EXERCISE PROMPT: Reproduce the part of the records that opens with the line containing "has height=1440, width=2560." and closes with the line containing "coordinates (2306, 761).", keeping every line identical.
++++++++
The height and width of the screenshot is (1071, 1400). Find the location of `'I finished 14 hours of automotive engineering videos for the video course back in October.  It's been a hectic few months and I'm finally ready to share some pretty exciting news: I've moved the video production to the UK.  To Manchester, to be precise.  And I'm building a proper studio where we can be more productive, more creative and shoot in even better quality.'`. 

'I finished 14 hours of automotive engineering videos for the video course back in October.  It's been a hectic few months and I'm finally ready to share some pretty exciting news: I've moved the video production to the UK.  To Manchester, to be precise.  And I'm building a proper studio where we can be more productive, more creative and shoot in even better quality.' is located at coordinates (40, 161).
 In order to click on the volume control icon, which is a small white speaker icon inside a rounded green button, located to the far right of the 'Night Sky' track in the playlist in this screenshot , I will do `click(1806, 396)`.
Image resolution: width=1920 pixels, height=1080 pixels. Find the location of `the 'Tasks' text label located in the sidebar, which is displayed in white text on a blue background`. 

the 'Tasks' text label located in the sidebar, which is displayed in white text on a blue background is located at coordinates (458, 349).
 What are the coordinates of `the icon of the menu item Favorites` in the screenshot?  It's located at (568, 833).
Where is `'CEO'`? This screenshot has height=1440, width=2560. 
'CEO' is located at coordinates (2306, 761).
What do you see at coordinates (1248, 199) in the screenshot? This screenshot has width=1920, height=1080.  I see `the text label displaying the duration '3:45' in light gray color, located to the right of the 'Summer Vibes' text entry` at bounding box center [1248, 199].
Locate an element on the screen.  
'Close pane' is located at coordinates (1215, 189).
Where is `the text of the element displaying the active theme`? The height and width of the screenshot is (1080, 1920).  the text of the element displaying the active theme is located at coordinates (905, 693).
++++++++
SOLUTION FOR THIS TASK:
Where is `'CEO'`? This screenshot has height=1440, width=2560. 
'CEO' is located at coordinates (2306, 761).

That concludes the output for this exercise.